PlayPenn supports playwrights through The Foundry, its three-year membership program to support emerging playwrights in Philadelphia with professional development, networking opportunities, and exposure. PlayPenn also offers classes and workshops during other months throughout the year, as well as consultations and support for playwrights from dramaturgs and editors.
Paul Meshejian, an actor and director, created PlayPenn in 2005 after working at the Playwrights' Center in Minneapolis. Michele Volansky has been his artistic partner since the beginning as associate artist and dramaturg. Meshejian said he wanted to create an encouraging space for writers, he told Jessica Foley of American Theatre (magazine) in 2015. "We'll feed you, provide lodging, so you ... can just write your play." [4]

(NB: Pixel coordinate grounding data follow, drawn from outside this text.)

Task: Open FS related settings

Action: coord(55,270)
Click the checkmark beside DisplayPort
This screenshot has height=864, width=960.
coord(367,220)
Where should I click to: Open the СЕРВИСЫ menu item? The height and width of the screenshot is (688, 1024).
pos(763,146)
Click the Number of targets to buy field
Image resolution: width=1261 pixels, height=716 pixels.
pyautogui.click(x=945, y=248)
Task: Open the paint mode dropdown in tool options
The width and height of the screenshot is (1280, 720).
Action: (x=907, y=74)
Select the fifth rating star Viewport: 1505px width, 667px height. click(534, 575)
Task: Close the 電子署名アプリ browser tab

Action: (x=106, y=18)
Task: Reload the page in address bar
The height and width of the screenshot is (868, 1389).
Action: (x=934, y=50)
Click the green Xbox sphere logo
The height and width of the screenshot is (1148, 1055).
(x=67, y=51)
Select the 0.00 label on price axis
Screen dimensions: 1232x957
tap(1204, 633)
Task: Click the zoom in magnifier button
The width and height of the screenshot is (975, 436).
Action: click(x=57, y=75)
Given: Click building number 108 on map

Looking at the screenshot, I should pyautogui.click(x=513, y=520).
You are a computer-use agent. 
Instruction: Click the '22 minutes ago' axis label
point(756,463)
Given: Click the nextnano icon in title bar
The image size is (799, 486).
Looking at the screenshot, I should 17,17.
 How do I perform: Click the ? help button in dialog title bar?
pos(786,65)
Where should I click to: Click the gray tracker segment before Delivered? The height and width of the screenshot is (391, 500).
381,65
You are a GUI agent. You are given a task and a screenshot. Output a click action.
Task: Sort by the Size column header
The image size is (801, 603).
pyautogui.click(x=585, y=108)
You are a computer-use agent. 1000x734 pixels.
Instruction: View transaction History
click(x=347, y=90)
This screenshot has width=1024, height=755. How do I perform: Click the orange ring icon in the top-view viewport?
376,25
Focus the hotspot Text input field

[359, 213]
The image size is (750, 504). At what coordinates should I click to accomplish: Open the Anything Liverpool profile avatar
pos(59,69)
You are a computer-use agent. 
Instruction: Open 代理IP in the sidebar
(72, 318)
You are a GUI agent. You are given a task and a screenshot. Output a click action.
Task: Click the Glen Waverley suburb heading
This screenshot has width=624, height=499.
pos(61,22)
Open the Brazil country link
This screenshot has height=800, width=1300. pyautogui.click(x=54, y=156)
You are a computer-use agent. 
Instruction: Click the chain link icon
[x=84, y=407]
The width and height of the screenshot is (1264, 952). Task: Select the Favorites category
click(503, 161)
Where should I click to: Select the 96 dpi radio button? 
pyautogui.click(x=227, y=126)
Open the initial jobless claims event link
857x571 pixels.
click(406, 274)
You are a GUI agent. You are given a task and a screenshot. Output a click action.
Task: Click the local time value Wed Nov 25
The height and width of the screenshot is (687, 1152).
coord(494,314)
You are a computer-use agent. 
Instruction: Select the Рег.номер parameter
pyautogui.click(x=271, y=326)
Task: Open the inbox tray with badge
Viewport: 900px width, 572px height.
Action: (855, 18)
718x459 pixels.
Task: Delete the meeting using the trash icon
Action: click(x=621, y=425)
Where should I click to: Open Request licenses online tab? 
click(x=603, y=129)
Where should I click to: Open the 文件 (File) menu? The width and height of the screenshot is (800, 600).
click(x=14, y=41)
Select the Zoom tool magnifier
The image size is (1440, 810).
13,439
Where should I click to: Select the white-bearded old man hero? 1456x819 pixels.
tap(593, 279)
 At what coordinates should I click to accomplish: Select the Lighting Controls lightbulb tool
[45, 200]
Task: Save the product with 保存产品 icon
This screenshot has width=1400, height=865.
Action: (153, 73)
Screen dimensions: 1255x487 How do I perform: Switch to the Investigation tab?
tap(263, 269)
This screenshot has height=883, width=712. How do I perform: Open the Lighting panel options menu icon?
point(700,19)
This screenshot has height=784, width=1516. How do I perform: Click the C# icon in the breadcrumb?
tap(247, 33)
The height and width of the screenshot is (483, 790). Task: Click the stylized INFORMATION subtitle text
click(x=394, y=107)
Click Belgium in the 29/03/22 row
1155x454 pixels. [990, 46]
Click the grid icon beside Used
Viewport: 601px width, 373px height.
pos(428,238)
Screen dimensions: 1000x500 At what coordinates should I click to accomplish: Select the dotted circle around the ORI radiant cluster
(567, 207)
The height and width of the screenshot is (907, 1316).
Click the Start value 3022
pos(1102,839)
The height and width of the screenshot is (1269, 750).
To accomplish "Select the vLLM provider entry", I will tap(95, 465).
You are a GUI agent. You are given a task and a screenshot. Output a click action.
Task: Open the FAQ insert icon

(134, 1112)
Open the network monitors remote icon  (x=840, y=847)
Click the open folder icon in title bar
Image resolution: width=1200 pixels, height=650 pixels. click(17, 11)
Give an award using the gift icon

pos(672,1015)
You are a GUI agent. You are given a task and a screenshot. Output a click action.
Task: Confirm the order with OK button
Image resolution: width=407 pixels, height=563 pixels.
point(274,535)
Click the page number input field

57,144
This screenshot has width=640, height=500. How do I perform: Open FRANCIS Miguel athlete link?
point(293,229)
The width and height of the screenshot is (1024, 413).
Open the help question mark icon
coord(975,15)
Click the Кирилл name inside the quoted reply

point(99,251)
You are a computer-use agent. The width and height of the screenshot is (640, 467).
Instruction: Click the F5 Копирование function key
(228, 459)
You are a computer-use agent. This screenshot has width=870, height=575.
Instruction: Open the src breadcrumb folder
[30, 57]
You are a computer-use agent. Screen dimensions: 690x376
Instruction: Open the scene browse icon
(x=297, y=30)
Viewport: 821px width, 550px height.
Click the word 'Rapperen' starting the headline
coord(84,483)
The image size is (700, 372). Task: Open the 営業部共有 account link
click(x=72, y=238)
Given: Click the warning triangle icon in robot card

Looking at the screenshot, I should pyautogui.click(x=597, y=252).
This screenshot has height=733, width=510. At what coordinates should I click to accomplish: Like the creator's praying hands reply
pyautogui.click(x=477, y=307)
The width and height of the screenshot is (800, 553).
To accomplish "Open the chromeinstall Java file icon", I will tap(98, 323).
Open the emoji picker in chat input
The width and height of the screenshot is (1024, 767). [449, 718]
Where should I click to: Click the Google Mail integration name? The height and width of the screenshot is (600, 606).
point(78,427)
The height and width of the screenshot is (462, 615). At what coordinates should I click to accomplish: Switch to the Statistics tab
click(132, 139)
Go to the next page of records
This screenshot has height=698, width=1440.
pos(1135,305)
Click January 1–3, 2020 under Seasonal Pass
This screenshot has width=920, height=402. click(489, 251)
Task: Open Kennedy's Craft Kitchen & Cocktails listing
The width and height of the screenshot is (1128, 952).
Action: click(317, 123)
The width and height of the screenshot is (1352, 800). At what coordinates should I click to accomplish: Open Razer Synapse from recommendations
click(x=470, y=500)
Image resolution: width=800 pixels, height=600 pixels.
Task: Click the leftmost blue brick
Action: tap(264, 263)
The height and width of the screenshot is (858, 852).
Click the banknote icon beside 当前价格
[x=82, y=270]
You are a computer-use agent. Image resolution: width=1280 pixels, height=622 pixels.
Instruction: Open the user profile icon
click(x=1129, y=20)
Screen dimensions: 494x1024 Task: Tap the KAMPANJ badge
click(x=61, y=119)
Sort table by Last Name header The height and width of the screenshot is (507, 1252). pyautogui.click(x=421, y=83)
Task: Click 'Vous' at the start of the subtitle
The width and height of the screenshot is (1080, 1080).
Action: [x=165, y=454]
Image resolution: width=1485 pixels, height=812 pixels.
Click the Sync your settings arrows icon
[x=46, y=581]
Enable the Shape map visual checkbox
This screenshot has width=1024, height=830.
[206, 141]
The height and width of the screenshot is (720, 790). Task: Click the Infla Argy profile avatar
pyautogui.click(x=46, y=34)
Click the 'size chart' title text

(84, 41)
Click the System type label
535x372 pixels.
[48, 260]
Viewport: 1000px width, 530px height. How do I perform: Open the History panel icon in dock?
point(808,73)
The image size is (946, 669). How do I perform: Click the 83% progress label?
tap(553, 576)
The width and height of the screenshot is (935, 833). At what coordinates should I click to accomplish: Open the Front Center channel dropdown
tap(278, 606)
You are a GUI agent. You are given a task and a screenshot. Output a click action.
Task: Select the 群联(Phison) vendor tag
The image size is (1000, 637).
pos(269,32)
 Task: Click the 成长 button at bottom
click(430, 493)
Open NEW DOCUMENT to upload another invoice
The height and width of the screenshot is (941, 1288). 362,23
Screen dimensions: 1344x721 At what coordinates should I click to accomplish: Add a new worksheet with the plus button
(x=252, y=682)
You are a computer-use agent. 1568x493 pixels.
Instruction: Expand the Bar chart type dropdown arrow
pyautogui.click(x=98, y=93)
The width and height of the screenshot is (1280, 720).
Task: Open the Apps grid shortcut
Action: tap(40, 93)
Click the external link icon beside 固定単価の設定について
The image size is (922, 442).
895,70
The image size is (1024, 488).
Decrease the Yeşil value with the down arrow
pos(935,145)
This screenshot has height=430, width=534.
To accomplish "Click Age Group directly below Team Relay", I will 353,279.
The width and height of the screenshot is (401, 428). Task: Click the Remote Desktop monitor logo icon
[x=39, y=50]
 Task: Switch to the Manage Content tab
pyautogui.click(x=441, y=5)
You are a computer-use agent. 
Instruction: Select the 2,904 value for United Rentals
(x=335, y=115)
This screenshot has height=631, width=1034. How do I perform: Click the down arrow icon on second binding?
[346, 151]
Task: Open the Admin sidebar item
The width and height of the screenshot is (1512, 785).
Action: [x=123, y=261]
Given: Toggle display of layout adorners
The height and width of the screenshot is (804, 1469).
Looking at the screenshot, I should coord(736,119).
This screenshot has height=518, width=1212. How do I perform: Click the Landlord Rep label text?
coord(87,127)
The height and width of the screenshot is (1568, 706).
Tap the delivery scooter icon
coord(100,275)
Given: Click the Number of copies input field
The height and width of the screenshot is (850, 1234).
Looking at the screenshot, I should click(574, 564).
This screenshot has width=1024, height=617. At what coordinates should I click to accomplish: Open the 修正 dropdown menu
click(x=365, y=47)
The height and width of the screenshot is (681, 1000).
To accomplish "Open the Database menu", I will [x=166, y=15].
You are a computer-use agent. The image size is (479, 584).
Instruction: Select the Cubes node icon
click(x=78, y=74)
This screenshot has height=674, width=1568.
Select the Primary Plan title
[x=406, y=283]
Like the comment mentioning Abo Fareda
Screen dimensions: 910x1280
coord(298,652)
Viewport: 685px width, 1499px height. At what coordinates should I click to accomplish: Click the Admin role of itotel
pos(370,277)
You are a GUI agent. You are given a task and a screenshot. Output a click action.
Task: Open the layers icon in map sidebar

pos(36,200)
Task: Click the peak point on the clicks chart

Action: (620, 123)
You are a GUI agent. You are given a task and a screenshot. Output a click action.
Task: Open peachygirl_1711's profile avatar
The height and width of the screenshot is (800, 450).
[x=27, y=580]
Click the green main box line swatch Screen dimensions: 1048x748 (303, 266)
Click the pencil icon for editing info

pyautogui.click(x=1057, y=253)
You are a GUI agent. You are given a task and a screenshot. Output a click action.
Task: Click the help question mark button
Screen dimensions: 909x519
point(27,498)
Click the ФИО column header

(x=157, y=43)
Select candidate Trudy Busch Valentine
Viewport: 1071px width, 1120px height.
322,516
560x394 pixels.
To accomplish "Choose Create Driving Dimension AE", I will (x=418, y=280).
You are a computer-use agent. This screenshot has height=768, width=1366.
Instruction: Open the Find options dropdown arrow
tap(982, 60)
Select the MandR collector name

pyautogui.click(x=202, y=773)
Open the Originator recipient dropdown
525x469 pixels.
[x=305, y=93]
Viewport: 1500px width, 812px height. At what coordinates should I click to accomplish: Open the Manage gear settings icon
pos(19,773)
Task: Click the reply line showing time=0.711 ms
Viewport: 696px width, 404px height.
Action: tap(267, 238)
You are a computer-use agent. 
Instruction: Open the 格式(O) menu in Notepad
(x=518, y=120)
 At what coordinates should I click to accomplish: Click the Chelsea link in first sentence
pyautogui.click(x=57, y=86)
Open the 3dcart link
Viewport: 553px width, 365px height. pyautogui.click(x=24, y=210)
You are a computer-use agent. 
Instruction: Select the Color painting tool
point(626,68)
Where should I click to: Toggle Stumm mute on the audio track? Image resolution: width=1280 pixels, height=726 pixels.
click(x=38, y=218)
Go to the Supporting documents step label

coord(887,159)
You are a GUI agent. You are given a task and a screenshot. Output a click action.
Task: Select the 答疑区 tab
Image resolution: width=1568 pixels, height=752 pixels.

While PlayPenn's main goal is to nurture new plays, not necessarily to lead them to productions, PlayPenn scripts have become full productions at many Philadelphia theaters, [5] as well as at other theaters around the country. [6]
In 2014, PlayPenn began entering into partnerships with theater companies to help guide plays through the last phases of development before a formal production. The organization began by pairing with the Playwrights Theatre of New Jersey to shepherd the play The House That Jack Built by Suzanne Bradbeer. [7]
In 2018, PlayPenn artistic director Paul Meshejian was honored with the Lifetime Achievement Award at the Barrymore Awards for Excellence in Theatre.
In 2019, supported by a meaningful gift from Leonard Haas and the Wyncote Foundation, PlayPenn established the Haas Fellows Program, honoring each of its six Conference playwrights with the title "Haas Fellow" into the unforeseeable future. [8]
For the 2018 PlayPenn conference, over 800 playwrights applied and six were chosen for workshops and free public readings. [9] The conference also includes readings of up to three additional theatrical works in progress, along with forums where participants discuss issues related to new-play development.